Teruko Tsuchida

Asymmetric 1,3-dipolar cycloaddition reactions of nitrile oxides catalyzed by chiral binaphthyldiimine-Ni(II) complexes.

Asymmetric cycloaddition reactions between several nitrile oxides and 3-(2-alkenoyl)-2-oxazolidinones and 2-(2-alkenoyl)-3-pyrazolidinone derivatives were carried out in the presence of chiral binaphthyldiimine (BINIM)-Ni(II) complexes as catalysts. Using (R)-BINIM-4(3,5-xylyl)-2QN-Ni(II) complex (30 mol %), good regioselectivity (4-Me/5-Me = 85:15) along with high enantioselectivity (96% ee) of the 4-Me adduct were obtained for the reaction between isolable 2,4,6-trimethylbenzonitrile oxide and 3-crotonoyl-5,5-dimethyl-2-oxazolidinone. Substituted and unsubstituted benzonitrile oxides and aliphatic nitrile oxides, which were generated from the corresponding hydroximoyl chloride in the presence of MS 4A, were reacted with 3-crotonoyl-5,5-dimethyl-2-oxazolidinone, 5,5-dimethyl-3-(2-pentenoyl)-2-oxazolidinone, 5,5-dimethy-3-[3-(ethoxycarbonyl)propenoyl]-2-oxazolidinone, 1-benzyl-2-crotonoyl-5,5-dimethyl-3-pyrazolidinone, and 1-benzyl-2-[3-(ethoxycarbonyl)propenoyl]-5,5-dimethy-3-pyrazolidinone in the presence of (R)-BINIM-4Ph-2QN-Ni(II) or (R)-BINIM-4(3,5-xylyl)-2QN-Ni(II) complexes (10-30 mol %) as catalysts to give the corresponding cycloadducts in high yields, with high regioselectively (4-R/5-R = 85:15-99:1) and with moderate to high enantioselectivities (42-95% ee) of the 4-R adducts. Higher enantioselectivities and regioselectivities were obtained for the reactions using pyrazolidinone derivatives as the dipolarophiles. For the cycloadditions of 2-(2-alkenoyl)-1-benzyl-5,5-dimethyl-3-pyrazolidinones catalyzed by (R)-BINIM-4(3,5-xylyl)-2QN-Ni(II) complex (30 mol %), the enantioselectivity varied from 75% to 95% ee. The reactions between several nitrile oxides and 2-acryloyl-1-benzyl-5,5-dimethyl-3-pyrazolidinone in the presence of (R)-BINIM-4(3,5-xylyl)-2QN-Ni(II) complex (10 mol %) resulted in enantioselectivities (79-91% ee) that exceed those of previously reported enantioselective cycloadditions of acrylic acid derivatives. Furthermore, studies using a molecular modeling program using PM3 calculations were carried out to gain insight into the mechanisms of the asymmetric induction.

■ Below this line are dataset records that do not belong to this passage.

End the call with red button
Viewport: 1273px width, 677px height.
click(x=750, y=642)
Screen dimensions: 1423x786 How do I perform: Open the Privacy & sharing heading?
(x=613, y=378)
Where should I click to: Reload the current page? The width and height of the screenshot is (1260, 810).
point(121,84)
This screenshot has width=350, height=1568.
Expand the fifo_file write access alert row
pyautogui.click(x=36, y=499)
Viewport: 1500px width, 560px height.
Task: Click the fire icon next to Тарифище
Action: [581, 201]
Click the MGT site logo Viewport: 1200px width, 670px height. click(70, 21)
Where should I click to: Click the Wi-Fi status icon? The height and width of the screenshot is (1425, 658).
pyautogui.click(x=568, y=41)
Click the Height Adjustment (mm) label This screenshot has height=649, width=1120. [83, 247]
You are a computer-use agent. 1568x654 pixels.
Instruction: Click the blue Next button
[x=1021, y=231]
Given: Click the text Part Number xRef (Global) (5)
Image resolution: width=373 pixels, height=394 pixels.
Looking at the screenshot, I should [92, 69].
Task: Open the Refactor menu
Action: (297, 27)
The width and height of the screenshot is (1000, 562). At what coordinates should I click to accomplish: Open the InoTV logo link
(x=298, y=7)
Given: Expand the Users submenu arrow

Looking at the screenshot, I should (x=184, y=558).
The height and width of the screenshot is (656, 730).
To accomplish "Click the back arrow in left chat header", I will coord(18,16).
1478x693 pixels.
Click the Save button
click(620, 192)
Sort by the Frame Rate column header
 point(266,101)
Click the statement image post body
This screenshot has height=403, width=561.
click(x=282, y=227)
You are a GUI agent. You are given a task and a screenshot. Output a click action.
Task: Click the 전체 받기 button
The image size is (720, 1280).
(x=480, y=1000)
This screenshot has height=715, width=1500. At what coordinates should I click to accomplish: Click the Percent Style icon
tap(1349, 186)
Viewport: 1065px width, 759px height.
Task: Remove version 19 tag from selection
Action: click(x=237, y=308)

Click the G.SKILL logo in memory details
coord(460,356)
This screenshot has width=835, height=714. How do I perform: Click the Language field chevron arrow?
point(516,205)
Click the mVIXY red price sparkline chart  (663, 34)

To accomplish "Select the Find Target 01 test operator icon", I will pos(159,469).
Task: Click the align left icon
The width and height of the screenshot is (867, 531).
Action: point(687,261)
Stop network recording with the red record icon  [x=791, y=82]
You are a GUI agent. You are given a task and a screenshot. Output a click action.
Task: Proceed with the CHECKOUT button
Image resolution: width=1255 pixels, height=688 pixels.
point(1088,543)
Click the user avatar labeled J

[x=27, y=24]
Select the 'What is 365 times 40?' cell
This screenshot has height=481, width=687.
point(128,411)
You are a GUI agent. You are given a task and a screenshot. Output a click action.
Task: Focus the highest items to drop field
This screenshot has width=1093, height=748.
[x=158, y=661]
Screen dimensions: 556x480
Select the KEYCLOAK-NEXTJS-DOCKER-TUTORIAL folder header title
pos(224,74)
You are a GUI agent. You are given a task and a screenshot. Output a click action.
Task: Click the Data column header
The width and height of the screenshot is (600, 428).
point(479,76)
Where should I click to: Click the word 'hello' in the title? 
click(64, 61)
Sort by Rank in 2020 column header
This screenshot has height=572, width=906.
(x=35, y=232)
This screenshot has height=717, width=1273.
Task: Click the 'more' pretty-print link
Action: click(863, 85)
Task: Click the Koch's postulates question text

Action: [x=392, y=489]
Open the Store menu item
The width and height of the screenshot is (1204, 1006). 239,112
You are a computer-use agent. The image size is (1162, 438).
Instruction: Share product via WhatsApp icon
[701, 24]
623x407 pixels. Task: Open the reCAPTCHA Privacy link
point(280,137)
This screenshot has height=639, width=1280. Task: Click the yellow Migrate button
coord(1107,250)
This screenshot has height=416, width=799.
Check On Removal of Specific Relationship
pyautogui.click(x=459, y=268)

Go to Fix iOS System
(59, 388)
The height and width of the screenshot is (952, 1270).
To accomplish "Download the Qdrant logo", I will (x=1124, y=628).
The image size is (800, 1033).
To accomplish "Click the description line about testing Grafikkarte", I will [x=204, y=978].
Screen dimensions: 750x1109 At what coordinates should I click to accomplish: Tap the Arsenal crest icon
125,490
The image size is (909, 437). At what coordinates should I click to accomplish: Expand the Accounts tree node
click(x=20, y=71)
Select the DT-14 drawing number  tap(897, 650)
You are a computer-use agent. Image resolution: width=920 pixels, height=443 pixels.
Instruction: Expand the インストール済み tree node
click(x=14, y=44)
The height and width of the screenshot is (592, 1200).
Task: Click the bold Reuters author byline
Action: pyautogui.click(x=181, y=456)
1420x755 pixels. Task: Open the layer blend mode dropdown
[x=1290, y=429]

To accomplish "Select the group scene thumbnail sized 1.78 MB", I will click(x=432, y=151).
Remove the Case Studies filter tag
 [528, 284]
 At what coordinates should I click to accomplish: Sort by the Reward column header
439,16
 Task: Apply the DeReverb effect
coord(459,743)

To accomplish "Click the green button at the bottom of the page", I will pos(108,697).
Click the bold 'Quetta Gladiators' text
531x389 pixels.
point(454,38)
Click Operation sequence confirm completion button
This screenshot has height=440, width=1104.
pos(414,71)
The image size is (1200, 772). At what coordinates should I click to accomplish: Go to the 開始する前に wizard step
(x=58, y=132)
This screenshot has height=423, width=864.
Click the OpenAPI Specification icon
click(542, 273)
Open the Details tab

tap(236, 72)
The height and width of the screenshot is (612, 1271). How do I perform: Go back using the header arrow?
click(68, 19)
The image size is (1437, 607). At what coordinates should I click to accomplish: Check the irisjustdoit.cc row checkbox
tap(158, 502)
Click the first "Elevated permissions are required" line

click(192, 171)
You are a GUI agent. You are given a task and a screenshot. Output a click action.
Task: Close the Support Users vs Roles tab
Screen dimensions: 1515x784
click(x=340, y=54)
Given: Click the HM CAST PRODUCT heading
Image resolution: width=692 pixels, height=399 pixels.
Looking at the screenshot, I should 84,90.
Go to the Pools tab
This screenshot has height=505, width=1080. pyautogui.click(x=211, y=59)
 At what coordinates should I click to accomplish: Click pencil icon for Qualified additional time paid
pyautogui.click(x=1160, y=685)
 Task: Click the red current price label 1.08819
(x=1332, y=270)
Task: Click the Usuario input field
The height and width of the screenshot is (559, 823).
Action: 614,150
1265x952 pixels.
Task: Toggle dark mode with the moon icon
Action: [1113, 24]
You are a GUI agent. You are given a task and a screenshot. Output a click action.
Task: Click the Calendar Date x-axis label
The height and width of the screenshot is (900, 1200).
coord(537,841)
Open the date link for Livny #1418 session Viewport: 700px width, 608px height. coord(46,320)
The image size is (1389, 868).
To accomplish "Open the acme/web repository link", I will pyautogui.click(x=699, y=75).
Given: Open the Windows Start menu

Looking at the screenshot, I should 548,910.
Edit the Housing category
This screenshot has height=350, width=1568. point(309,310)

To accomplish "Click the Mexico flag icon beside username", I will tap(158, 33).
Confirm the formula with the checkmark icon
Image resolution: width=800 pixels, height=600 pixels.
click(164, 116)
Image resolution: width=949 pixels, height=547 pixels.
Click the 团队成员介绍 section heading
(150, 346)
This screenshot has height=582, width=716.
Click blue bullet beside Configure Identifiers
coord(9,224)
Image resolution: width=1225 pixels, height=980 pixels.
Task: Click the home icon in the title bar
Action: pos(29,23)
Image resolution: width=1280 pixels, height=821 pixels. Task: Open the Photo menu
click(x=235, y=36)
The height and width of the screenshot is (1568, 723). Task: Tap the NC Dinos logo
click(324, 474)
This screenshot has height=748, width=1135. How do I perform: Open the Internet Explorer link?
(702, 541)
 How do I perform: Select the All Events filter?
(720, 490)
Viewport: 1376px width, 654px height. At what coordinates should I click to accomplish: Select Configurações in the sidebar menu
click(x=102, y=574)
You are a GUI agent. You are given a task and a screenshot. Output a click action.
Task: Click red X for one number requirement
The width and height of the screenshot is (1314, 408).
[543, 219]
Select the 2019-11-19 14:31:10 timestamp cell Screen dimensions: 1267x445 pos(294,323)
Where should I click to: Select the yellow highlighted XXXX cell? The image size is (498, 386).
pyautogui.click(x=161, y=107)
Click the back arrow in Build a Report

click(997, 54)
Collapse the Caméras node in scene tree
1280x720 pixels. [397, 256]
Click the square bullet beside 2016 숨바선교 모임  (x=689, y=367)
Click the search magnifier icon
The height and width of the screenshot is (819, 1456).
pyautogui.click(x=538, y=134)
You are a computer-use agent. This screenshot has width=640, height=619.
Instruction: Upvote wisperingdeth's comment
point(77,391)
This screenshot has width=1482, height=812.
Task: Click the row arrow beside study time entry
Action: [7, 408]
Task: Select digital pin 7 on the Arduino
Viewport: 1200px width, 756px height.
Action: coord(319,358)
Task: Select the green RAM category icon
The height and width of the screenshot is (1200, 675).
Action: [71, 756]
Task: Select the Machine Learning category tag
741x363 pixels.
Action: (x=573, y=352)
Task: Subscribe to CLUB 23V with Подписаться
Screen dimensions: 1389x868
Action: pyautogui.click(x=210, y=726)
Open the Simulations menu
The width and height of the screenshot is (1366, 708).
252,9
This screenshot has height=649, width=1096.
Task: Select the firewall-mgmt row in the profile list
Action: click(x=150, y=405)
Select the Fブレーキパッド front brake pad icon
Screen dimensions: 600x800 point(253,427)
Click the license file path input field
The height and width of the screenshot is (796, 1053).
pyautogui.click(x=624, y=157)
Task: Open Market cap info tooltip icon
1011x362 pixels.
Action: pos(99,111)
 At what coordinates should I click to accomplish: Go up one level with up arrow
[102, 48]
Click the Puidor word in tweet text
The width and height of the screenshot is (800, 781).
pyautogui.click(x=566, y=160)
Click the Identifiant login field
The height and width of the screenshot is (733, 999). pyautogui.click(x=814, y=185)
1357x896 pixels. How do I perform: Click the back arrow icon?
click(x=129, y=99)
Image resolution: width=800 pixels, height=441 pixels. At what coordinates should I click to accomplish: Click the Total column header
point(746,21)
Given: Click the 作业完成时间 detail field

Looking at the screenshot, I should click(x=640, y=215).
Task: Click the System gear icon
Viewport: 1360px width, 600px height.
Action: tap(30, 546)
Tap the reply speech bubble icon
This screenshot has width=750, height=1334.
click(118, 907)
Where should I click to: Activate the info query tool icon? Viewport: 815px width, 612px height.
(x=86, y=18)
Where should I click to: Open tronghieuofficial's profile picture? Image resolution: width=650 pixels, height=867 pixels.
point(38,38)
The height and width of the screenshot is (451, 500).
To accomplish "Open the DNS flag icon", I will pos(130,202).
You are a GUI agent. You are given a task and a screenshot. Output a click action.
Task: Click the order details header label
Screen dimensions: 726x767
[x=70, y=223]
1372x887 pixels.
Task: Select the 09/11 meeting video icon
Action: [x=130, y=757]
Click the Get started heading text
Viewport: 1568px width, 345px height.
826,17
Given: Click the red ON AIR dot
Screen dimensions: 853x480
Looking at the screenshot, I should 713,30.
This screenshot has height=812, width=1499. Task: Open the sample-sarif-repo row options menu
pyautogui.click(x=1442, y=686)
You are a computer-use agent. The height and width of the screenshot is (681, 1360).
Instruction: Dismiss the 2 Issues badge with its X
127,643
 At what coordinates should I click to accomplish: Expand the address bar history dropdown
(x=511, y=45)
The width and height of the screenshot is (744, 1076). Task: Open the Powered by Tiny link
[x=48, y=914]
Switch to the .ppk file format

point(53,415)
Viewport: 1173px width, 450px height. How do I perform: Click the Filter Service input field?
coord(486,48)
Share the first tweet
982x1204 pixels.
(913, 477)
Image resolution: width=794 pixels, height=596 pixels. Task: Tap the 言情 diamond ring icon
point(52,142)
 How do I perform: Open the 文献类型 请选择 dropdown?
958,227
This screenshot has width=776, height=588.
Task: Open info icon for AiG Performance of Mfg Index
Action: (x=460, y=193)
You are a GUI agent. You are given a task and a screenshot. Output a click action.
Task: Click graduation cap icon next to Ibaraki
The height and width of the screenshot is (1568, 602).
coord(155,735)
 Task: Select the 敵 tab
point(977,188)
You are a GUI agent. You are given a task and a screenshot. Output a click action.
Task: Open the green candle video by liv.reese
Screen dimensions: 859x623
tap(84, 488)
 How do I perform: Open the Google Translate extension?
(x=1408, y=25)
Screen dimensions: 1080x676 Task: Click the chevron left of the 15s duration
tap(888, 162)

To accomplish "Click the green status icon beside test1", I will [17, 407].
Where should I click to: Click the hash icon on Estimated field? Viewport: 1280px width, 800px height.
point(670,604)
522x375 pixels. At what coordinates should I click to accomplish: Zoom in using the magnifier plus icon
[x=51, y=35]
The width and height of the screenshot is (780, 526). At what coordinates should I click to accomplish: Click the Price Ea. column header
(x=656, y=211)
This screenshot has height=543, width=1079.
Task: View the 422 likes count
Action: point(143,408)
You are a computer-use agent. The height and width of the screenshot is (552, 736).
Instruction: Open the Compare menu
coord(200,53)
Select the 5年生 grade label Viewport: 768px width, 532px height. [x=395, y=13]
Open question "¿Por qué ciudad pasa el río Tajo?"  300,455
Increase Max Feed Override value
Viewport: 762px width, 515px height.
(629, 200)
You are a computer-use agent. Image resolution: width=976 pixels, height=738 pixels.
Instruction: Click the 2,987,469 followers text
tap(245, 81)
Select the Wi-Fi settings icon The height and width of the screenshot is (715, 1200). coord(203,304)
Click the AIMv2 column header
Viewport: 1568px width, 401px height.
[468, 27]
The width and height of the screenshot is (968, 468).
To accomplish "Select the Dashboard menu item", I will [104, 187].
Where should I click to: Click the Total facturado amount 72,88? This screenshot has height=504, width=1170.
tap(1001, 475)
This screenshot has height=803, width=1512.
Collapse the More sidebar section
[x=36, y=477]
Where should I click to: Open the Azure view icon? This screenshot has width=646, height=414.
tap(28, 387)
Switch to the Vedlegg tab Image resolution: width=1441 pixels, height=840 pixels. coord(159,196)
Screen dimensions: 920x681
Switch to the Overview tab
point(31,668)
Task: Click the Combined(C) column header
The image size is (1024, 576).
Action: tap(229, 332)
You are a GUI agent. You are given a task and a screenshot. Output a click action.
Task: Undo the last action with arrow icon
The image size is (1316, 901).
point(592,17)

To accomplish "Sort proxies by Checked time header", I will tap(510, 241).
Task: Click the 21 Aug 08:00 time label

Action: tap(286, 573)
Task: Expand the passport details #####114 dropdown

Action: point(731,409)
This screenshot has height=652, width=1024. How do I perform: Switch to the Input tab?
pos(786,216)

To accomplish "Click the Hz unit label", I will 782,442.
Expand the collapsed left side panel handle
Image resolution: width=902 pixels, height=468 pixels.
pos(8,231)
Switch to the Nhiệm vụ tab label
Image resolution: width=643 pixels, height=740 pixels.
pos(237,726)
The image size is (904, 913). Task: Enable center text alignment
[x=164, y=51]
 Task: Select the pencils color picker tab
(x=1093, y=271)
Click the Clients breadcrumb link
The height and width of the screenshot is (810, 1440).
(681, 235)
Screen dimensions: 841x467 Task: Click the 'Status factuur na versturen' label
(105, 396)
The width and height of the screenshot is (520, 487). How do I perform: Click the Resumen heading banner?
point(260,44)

Asymmetric cycloaddition reactions of diazoesters with 2-alkenoic acid derivatives catalyzed by binaphthyldiimine-Ni(II) complexes.

The catalytic activity of chiral binaphthyldiimine (BINIM)-Ni(II) complexes for asymmetric enantioselective diazoalkane cycloadditions of ethyl diazoacetate with 3-acryloyl-2-oxazolidinone and 2-(2-alkenoyl)-3-pyrazolidinone derivatives was evaluated. The cycloadditions of 3-acryloyl-2-oxazolidinone and its 5,5-dimethyl derivative, in the presence of the BINIM-Ni(II) complex (10 mol %; prepared from (R)-BINIM-4Ph-2QN (ligand C) and Ni(ClO(4))(2)·6H(2)O) afforded 2-pyrazolines having a methine carbon substituted with an oxazolidinonyl group in moderate ratios (70:30 to 72:28), along with high enantioselectivities (90-92% ee) via 1,3-proton migration. On the basis of the investigations on the counteranions of the Ni(II) complex, the N-substituent of pyrazolidinone, and reaction temperatures, the optimal enantioselectivity (97% ee) and ratio (85:15) of 2-pyrazoline were obtained for the reaction of 2-acryloyl-1-benzyl-5,5-dimethyl-3-pyrazolidinone in the presence of (R)-BINIM-4Ph-2QN-Ni(II) ((R)-C/Ni(II)) complex prepared using Ni(BF(4))(2)·6H(2)O. In the cases of 1-benzyl-2-crotonoyl-5,5-dimethyl-3-pyrazolidinone, 1-benzyl-2-(2-butenoyl)-5,5-dimethyl-3-pyrazolidinone, and 1-benzyl-5,5-dimethyl-2-(3-ethoxycarbonyl)propenoyl-3-pyrazolidinone, the use of the (R)-BINIM-2QN-Ni(II) ((R)-A/Ni(II)) complex gave good to high enantioselectivities (85-93% ee) with the sole formation of the 2-pyrazoline having a methine carbon substituted with a pyrazolidinonyl group. Relatively good enantioselectivity (77% ee) was observed for the reaction between 2-acryloyl-5,5-dimethyl-1-naphthylmethyl-3-pyrazolidinone and an α-substituted diazo ester, ethyl 2-diazo-3-phenylpropanoate, which has yet to be employed as a diazo substrate in asymmetric cycloaddition reactions catalyzed by a chiral Lewis acid.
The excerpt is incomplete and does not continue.